> [JOBS]:
• 1. In the flight price prediction overview, rewrite the passage between "This is a term" and "in travel planning.", inclusive, putting "web scraper" in place of "octoparse tool".
• 2. List every line of the records that contains the string "Switch".

--- start of SELECTED PASSAGE ---

Skip to content

A flight price prediction tool developed by Team AirData for the DS3010 course at Worcester Polytechnic Institute.

License

Notifications You must be signed in to change notification settings

Swaggerjee/FlightPricePredictionTool

Folders and files

NameName
Last commit message
Last commit date

Latest commit

 

History

30 Commits
 
 
 
 
 
 
 
 
 
 
 
 
 
 

Repository files navigation

Flight Price Prediction Tool

Overview

This is a term project completed for the course DS 3010 (Computational Data Intelligence) at Worcester Polytechnic Institute in C-term of 2024. Our group aimed to increase transparency in flight pricing and help consumers make informed decisions when booking flights. By analyzing the Flight Price Prediction dataset posted by Shubham Bathwal on Kaggle, collected via the octoparse tool from the “Ease My Trip” website between February 11, 2022, and March 31, 2022, we developed models that can be used to predict flight prices. Our analysis covers 300,261 distinct flight bookings, including details such as airline, flight code, departure and arrival cities, times, class, duration, and days until the flight. Our goal is to demystify flight pricing, aiding travelers in finding affordable prices and boosting their confidence in travel planning.

Dataset

The dataset includes information on:

  • Airline name
  • Flight code
  • Source and destination cities
  • Departure and arrival times
  • Number of stops
  • Class (business or economy)
  • Flight duration
  • Days left until flight
  • Ticket price

Tools and Technologies

  • Python: For all backend operations and data analysis.
  • Pandas and NumPy: For data manipulation and numerical analysis.
  • Matplotlib: For data visualization. We considered Seaborn as well, but did not have time to fully utilize it.
  • Scikit-learn: For developing LinearRegression and Random Forest Regressor predictive models. We also installed TensorFlow and PyTorch but decided to stick with Scikit-learn in the end.

--- end of SELECTED PASSAGE ---
--- start of SUPPLIED RECORDS ---

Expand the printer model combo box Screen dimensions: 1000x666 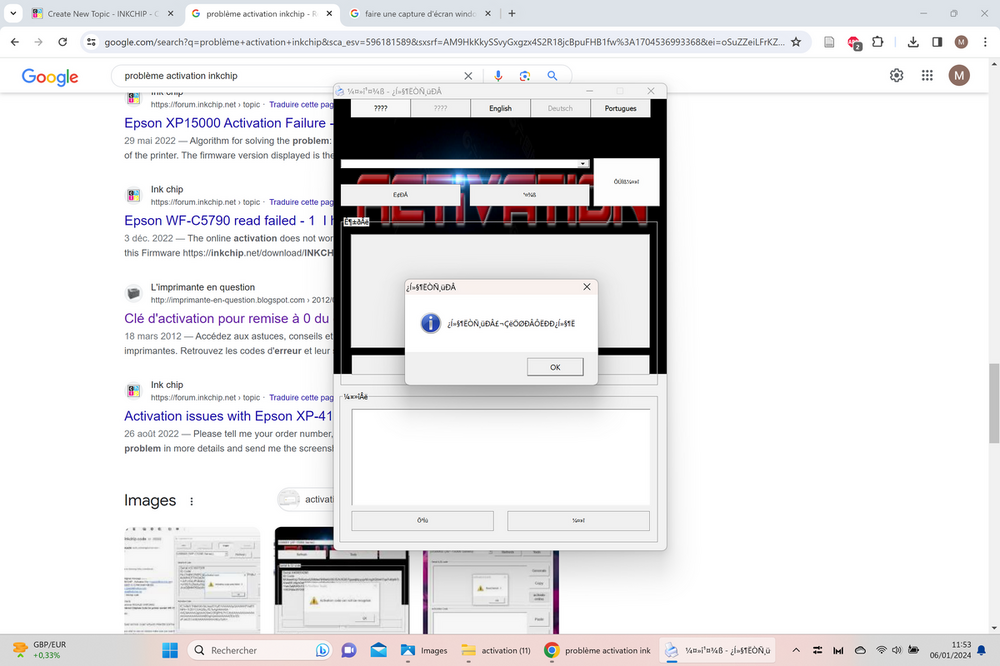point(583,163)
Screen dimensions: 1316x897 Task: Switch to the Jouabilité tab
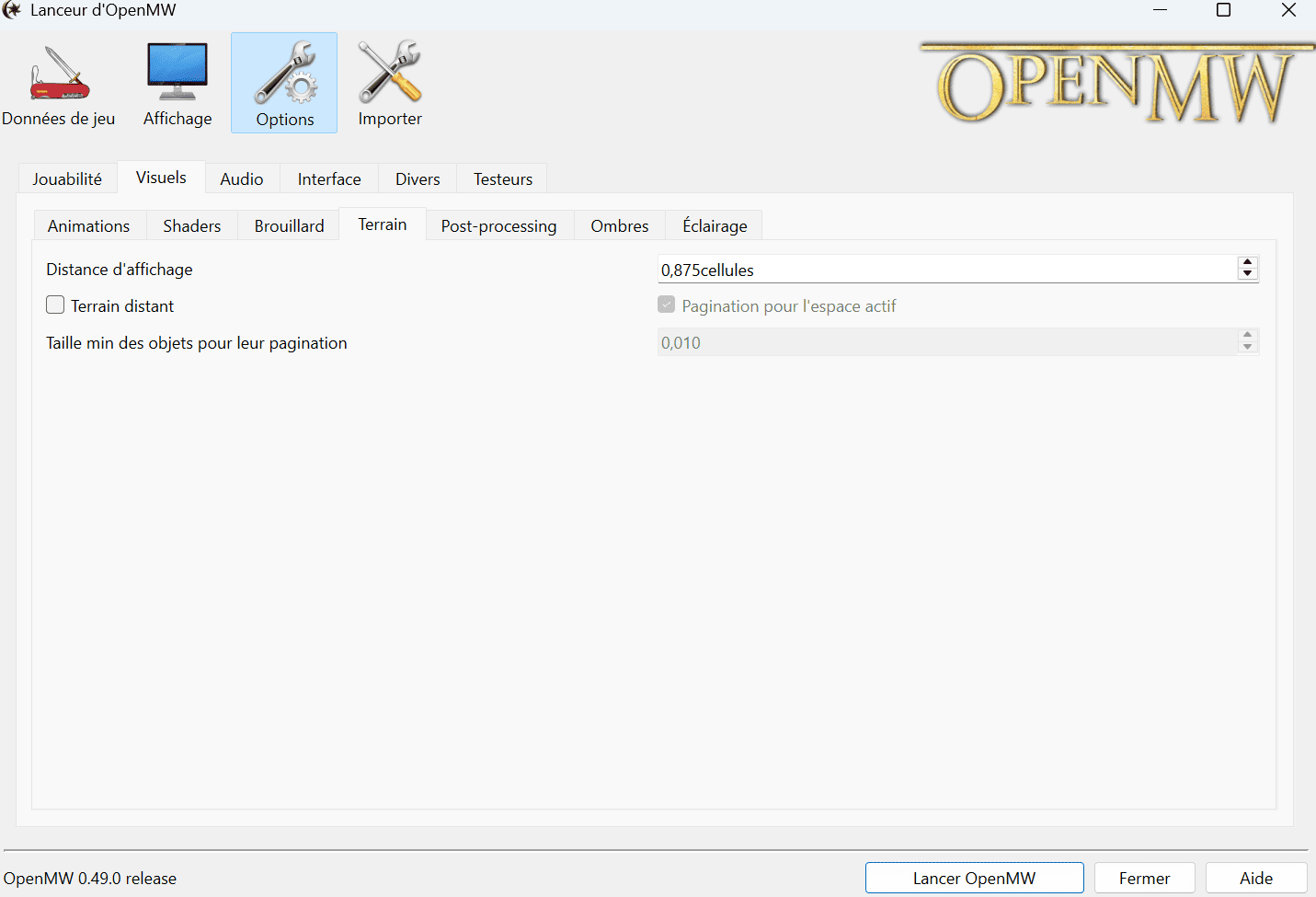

--- end of SUPPLIED RECORDS ---
--- start of SUPPLIED RECORDS ---

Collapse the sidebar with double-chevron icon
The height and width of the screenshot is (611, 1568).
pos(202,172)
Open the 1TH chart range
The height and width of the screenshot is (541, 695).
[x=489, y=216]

--- end of SUPPLIED RECORDS ---
--- start of SUPPLIED RECORDS ---

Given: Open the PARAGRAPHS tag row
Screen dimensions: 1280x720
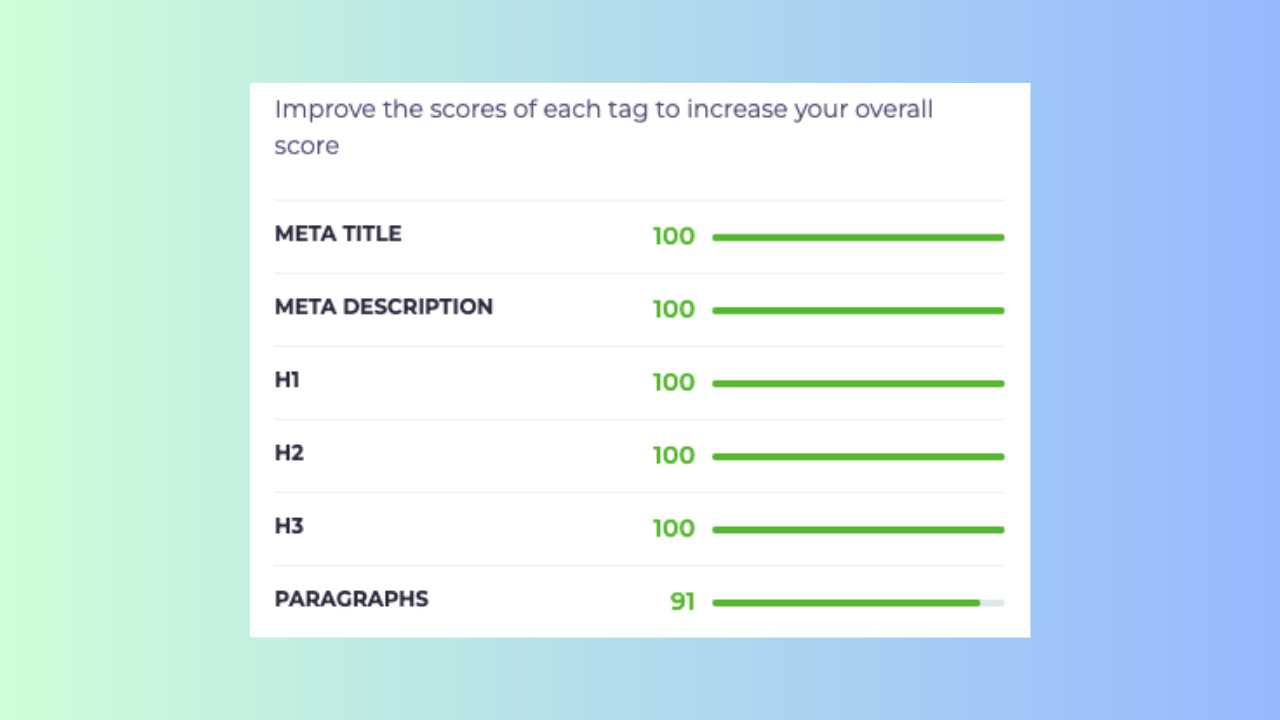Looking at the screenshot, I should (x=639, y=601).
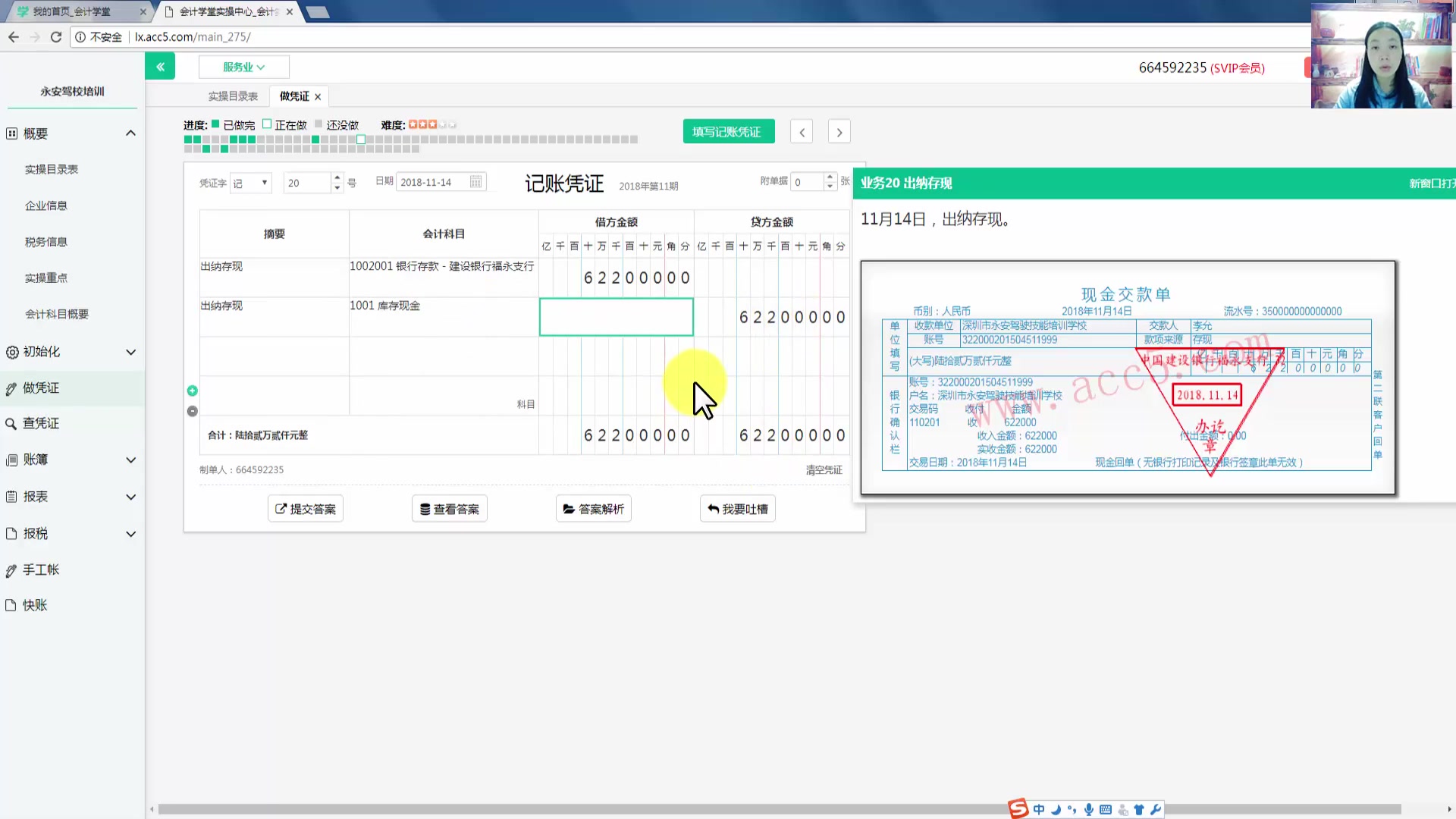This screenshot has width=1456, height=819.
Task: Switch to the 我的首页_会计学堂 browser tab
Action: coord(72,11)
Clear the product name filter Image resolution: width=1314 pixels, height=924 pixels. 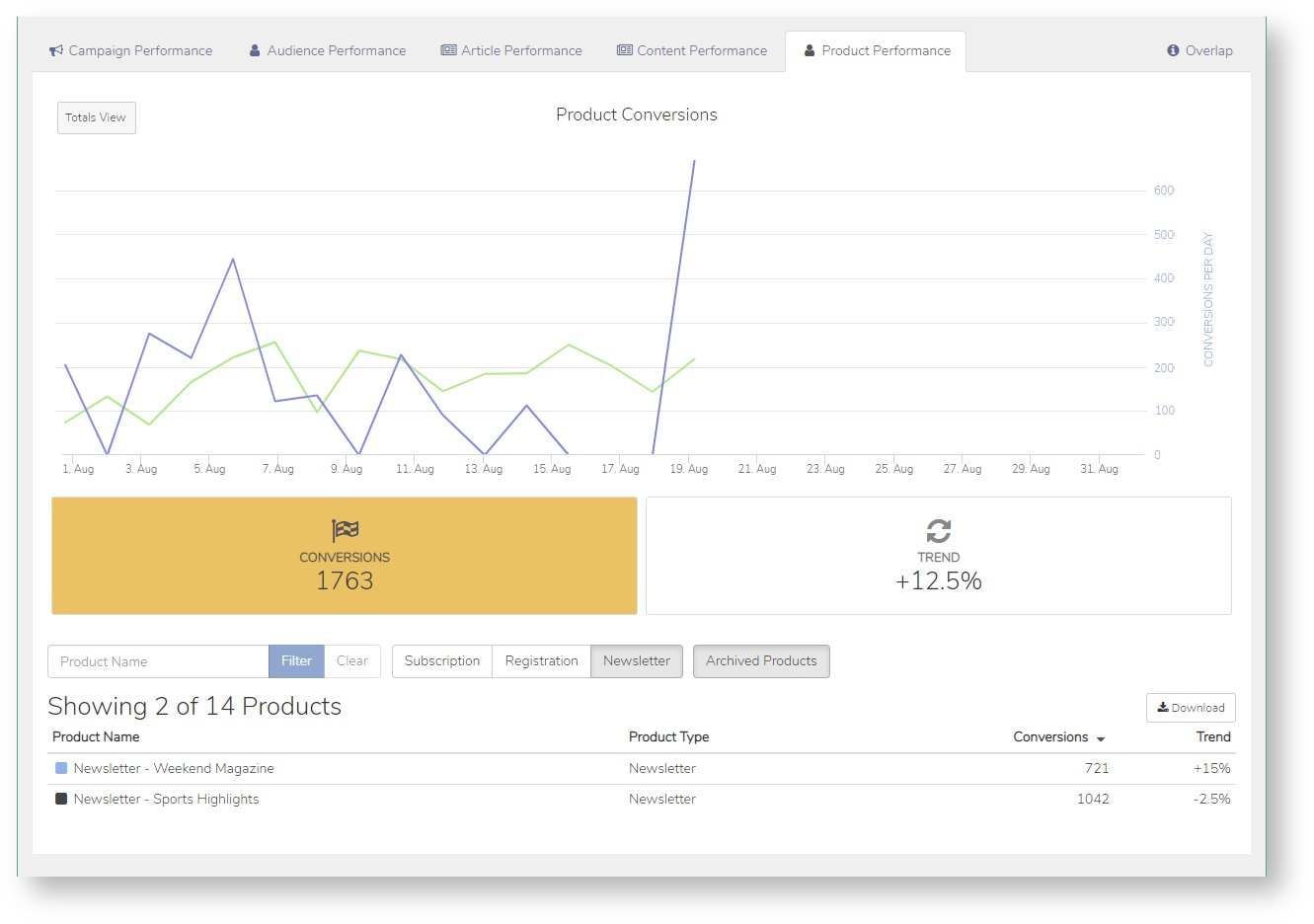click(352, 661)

--- end of SUPPLIED RECORDS ---

> [FINAL ANSWERS]:
• 1.
This is a term project completed for the course DS 3010 (Computational Data Intelligence) at Worcester Polytechnic Institute in C-term of 2024. Our group aimed to increase transparency in flight pricing and help consumers make informed decisions when booking flights. By analyzing the Flight Price Prediction dataset posted by Shubham Bathwal on Kaggle, collected via the web scraper from the “Ease My Trip” website between February 11, 2022, and March 31, 2022, we developed models that can be used to predict flight prices. Our analysis covers 300,261 distinct flight bookings, including details such as airline, flight code, departure and arrival cities, times, class, duration, and days until the flight. Our goal is to demystify flight pricing, aiding travelers in finding affordable prices and boosting their confidence in travel planning.

• 2.
Screen dimensions: 1316x897 Task: Switch to the Jouabilité tab
Task: Switch to the 我的首页_会计学堂 browser tab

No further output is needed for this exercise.